#### Data for analysis
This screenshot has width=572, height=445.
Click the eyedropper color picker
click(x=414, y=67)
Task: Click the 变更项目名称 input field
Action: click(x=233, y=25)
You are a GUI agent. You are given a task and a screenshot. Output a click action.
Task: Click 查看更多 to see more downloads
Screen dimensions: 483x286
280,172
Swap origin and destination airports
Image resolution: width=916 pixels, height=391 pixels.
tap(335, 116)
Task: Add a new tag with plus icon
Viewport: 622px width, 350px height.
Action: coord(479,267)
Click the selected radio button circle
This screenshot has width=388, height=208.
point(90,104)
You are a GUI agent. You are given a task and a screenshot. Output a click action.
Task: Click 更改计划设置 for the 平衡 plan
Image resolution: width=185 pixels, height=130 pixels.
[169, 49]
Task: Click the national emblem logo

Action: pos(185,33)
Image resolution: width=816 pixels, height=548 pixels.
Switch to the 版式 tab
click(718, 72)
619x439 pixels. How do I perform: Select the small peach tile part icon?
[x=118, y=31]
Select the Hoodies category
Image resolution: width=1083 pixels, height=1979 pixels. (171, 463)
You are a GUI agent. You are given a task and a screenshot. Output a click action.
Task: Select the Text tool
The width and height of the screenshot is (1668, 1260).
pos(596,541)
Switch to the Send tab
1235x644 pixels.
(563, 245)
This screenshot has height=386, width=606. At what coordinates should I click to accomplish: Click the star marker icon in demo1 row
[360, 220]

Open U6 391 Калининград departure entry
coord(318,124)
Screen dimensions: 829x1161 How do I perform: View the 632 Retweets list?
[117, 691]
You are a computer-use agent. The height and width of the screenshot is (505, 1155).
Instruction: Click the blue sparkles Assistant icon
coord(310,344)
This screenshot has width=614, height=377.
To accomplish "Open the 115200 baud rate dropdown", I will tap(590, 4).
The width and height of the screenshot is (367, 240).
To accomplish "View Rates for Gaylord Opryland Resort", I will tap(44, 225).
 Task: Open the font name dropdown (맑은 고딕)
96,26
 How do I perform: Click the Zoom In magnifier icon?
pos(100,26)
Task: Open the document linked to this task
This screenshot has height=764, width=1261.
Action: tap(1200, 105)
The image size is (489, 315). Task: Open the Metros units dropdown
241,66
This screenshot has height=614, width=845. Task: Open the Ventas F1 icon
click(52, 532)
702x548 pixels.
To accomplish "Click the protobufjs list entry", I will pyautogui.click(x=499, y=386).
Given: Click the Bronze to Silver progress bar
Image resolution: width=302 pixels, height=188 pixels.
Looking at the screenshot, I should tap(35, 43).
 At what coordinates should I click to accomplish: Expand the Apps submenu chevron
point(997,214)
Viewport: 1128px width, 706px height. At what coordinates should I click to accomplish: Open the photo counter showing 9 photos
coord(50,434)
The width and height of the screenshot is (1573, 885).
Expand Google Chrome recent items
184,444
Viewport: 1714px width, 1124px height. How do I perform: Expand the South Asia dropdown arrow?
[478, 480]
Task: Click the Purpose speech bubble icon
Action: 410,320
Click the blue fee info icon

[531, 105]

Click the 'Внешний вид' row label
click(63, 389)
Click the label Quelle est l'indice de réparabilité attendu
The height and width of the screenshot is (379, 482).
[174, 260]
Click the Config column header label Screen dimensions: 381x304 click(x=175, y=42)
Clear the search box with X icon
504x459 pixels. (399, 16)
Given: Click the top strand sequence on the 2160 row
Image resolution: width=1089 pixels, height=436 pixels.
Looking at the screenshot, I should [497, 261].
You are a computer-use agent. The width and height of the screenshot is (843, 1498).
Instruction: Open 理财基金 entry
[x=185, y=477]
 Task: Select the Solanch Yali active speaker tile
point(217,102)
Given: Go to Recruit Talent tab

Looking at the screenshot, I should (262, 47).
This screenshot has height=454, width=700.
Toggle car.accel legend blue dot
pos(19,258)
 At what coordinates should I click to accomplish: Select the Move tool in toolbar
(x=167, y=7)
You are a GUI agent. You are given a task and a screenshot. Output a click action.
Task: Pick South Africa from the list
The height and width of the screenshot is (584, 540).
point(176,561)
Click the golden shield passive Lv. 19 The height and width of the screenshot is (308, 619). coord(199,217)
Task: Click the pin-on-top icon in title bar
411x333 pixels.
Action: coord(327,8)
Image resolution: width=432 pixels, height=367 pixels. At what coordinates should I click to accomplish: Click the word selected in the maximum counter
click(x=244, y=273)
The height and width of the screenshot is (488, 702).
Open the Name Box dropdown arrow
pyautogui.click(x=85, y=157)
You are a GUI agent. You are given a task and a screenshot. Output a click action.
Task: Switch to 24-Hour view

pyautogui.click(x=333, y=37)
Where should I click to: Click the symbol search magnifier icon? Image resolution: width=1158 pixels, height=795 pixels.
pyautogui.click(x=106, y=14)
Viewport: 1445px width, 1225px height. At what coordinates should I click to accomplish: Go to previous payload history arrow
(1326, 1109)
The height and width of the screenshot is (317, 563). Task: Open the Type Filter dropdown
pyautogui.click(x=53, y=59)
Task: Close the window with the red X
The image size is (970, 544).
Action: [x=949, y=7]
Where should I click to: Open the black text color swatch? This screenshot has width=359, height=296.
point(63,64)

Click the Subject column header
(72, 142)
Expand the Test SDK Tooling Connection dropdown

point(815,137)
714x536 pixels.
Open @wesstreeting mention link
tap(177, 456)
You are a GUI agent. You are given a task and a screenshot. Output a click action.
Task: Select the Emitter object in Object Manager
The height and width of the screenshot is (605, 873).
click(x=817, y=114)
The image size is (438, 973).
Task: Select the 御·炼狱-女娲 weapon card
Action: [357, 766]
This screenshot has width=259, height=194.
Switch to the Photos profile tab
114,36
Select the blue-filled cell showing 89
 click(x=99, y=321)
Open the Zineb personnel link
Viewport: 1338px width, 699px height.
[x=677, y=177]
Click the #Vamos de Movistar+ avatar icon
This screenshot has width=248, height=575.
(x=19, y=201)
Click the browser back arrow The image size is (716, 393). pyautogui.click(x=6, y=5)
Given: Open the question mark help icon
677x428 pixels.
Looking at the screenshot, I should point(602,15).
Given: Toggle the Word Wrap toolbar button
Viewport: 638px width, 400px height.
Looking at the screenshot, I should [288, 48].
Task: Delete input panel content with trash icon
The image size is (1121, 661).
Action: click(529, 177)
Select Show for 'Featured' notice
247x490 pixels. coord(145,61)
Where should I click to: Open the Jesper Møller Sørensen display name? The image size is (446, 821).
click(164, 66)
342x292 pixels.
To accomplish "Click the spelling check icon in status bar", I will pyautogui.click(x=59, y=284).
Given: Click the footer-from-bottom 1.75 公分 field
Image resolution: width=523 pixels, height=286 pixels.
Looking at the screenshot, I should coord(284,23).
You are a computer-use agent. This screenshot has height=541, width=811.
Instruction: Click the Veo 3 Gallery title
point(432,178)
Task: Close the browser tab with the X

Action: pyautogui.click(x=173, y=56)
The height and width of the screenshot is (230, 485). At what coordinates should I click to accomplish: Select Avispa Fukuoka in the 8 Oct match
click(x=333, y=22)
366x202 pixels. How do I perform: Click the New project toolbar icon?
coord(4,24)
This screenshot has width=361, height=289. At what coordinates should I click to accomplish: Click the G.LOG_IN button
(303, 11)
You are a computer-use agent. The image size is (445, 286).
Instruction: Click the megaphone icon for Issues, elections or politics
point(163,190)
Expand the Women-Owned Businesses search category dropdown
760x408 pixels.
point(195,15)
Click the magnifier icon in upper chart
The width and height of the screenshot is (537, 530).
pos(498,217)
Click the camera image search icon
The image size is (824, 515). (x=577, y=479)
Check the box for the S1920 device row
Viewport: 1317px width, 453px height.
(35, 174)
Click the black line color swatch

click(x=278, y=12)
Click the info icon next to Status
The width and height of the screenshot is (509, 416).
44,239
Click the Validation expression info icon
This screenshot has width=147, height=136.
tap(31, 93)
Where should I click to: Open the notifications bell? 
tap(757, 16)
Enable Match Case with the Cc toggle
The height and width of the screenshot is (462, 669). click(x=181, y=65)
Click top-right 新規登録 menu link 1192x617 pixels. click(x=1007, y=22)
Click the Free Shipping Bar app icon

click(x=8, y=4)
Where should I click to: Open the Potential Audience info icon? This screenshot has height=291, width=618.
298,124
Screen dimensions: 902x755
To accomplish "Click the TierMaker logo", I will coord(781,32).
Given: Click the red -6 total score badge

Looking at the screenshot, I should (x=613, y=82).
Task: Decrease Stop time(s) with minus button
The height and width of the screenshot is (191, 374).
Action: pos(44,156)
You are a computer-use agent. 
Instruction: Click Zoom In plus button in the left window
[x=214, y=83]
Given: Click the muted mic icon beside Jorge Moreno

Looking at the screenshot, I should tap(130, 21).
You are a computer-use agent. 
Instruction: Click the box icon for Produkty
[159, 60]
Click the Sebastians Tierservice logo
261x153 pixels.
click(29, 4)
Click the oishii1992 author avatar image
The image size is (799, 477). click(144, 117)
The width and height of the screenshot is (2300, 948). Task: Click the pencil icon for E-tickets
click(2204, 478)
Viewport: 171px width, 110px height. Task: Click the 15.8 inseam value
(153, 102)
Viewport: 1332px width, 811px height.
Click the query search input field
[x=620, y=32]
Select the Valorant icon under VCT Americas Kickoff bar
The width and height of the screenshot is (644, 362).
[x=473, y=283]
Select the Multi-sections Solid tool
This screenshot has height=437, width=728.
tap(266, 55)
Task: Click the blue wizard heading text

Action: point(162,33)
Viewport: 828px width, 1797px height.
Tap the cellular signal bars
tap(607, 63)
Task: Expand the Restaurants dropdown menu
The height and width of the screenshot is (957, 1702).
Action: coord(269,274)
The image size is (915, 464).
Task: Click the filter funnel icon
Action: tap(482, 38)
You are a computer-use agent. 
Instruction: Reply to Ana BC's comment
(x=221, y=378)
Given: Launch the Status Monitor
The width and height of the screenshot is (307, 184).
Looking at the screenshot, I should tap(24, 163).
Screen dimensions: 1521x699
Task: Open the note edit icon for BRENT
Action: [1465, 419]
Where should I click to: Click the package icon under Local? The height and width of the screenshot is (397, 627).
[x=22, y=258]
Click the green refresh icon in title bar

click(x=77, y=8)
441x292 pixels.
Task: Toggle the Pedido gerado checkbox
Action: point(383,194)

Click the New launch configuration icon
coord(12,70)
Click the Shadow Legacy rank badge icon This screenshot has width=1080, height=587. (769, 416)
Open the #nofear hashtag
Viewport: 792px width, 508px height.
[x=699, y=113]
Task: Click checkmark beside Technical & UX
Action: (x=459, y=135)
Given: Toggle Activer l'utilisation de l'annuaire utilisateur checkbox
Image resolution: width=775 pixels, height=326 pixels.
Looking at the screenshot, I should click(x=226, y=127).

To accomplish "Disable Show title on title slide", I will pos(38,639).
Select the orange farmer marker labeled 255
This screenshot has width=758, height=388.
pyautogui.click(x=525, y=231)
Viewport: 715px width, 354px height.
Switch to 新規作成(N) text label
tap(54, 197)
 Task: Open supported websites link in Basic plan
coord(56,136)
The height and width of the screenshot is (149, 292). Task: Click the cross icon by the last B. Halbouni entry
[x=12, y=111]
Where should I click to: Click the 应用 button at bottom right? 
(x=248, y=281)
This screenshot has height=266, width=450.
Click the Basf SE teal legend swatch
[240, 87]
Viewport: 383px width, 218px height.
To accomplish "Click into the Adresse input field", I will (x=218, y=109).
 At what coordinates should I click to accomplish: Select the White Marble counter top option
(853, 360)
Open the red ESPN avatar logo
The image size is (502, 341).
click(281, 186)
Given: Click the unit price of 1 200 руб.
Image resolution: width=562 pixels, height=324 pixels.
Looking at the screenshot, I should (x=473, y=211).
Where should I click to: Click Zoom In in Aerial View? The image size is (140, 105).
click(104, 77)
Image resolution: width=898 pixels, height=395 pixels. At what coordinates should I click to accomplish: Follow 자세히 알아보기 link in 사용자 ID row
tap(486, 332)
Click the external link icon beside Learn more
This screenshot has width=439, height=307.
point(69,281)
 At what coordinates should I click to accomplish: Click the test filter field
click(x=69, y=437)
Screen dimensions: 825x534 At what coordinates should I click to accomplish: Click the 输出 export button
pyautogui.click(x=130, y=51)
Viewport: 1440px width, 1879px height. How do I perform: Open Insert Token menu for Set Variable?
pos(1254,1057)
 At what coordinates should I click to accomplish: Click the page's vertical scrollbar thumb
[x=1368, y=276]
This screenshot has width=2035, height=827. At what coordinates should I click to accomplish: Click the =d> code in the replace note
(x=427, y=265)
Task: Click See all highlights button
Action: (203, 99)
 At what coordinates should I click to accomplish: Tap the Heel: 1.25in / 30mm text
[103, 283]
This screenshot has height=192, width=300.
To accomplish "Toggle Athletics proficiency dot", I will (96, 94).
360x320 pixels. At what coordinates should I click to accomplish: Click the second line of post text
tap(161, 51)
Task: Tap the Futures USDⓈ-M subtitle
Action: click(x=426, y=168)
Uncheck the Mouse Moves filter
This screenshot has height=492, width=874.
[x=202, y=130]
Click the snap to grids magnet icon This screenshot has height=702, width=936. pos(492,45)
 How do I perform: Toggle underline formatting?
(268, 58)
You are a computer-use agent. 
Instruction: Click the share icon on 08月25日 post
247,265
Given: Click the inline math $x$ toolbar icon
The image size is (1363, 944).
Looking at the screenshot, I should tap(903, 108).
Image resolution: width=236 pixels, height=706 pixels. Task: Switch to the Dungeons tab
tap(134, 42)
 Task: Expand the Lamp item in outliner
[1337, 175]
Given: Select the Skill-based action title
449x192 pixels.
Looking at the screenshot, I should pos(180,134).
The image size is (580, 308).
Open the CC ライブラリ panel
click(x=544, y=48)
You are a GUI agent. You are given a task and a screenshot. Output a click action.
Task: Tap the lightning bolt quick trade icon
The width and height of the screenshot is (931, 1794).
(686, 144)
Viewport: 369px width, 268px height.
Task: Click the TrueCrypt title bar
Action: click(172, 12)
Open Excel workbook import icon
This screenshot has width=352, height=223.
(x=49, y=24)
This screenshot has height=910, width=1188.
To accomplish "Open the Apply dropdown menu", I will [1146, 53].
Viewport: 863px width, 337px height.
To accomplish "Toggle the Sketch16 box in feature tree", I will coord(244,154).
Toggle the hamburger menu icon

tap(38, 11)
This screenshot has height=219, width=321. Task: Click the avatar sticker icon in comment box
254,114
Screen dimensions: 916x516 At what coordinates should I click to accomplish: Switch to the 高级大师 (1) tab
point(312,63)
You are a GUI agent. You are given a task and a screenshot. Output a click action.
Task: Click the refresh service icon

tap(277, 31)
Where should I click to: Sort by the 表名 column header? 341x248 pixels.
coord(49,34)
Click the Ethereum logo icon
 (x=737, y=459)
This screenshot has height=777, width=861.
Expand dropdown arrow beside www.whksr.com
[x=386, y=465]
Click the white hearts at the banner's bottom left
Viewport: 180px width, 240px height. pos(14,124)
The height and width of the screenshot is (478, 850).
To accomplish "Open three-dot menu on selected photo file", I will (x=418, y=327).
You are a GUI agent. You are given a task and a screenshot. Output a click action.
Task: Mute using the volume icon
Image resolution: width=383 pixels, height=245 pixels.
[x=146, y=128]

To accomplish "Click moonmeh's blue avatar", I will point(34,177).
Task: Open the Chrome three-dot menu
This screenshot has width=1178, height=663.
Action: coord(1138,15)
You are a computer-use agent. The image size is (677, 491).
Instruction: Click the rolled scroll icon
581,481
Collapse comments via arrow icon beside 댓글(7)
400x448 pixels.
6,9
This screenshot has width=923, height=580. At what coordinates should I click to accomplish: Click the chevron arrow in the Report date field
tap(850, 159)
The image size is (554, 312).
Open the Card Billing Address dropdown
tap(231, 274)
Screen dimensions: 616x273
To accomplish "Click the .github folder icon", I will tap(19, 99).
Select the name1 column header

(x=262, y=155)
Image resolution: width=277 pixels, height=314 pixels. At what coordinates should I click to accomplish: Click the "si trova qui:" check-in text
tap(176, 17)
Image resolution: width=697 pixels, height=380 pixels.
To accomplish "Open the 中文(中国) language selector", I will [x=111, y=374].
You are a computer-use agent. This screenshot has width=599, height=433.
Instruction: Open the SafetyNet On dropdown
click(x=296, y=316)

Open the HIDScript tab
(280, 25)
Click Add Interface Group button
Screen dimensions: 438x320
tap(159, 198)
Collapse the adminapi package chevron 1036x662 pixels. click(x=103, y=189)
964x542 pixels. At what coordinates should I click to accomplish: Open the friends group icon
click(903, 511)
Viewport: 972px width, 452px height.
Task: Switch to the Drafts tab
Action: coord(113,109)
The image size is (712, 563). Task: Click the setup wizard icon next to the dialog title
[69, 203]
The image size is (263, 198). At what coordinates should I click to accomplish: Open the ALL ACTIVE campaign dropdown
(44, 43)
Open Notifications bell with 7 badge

#### Try it
Each line from the first line of the listing through the line with "Task: Add a new tag with plus icon" must be output exactly, both ends included, and no other line may appear.

#### Expected answer
This screenshot has width=572, height=445.
Click the eyedropper color picker
click(x=414, y=67)
Task: Click the 变更项目名称 input field
Action: click(x=233, y=25)
You are a GUI agent. You are given a task and a screenshot. Output a click action.
Task: Click 查看更多 to see more downloads
Screen dimensions: 483x286
280,172
Swap origin and destination airports
Image resolution: width=916 pixels, height=391 pixels.
tap(335, 116)
Task: Add a new tag with plus icon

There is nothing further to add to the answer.